Retype the stretch of the records from the line containing "Task: Click the notification bell icon" through the line containing "Looking at the screenshot, I should pos(421,503).", word for word. Leave the pictures out of your answer.

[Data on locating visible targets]
- - - - -
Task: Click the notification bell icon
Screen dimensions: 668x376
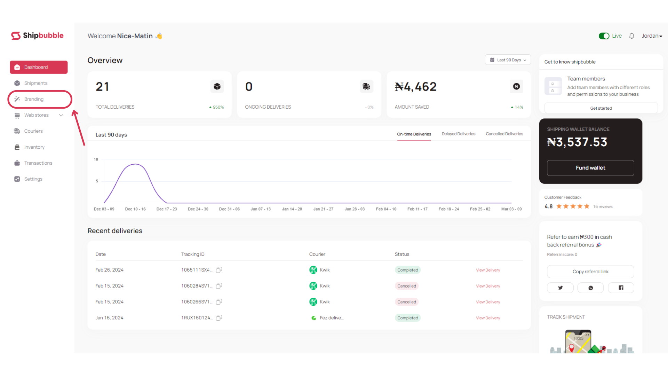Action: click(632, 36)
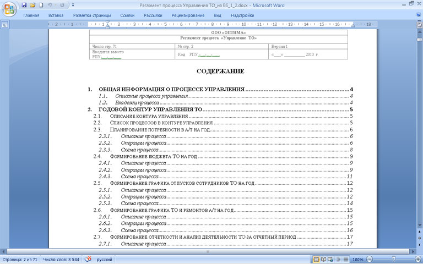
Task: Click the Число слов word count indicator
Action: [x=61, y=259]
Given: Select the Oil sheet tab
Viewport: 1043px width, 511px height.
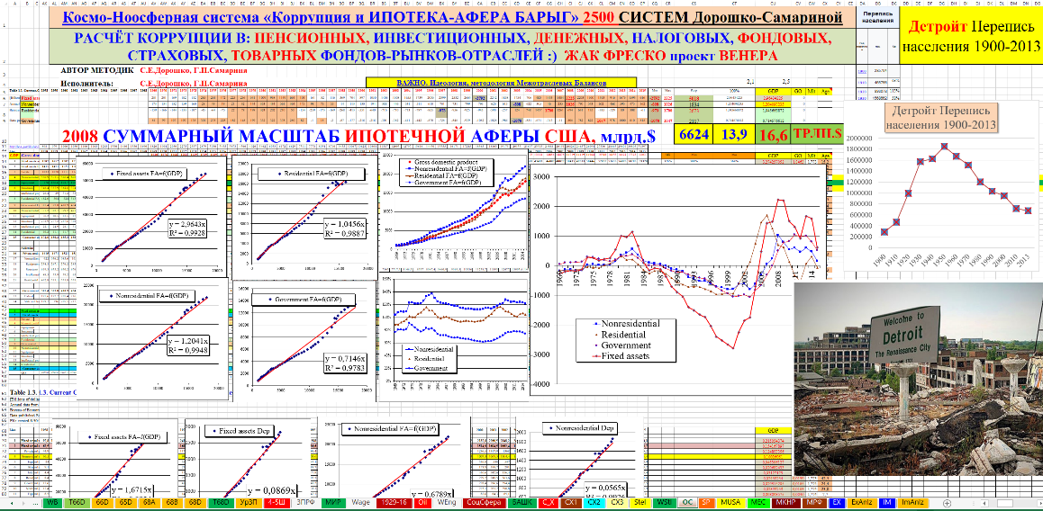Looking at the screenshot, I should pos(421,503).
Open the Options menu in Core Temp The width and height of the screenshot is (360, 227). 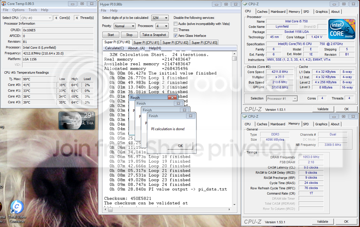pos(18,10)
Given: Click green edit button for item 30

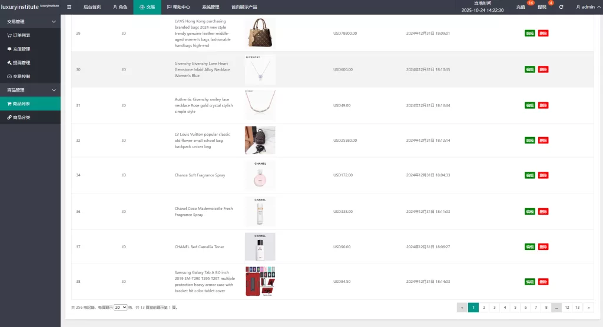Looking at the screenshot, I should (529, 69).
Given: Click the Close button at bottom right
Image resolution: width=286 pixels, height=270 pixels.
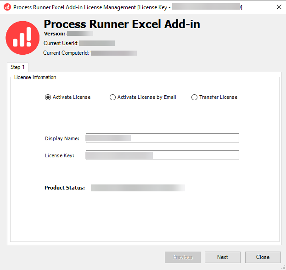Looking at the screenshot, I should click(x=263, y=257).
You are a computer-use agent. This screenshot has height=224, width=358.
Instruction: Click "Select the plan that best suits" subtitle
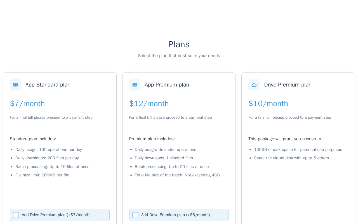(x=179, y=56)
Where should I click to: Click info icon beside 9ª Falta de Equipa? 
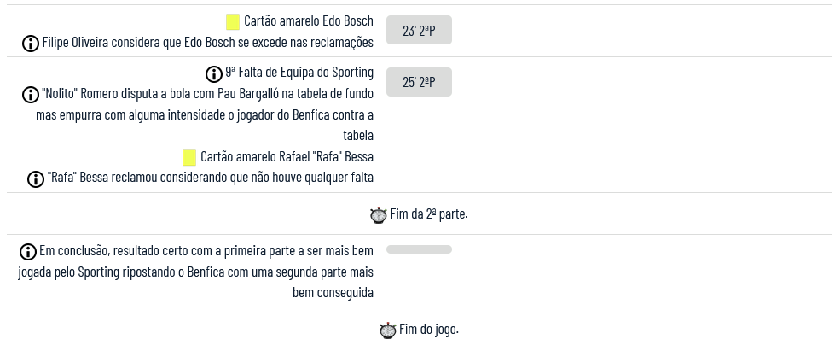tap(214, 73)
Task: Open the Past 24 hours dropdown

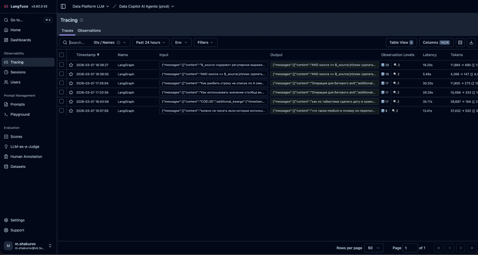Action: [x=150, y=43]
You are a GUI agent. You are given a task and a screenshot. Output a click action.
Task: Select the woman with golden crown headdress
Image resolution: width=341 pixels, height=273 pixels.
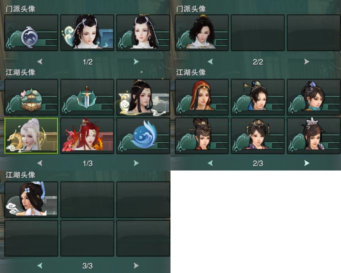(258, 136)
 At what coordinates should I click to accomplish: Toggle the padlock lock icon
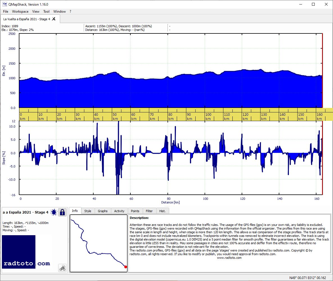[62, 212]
- - - - -
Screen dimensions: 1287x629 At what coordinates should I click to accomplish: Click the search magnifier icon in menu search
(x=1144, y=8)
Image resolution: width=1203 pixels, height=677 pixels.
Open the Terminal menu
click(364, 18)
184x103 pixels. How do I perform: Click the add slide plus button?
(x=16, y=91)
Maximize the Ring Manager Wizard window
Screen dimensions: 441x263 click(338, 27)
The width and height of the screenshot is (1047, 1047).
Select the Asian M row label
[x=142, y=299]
- - - - -
● **PROBLEM SOLUTION**:
Task: Click the notification bell icon
Screen dimensions: 668x376
Action: click(632, 36)
Task: Click the Число слов word count indicator
Action: [x=61, y=259]
Given: Select the Oil sheet tab
Viewport: 1043px width, 511px height.
Looking at the screenshot, I should pos(421,503).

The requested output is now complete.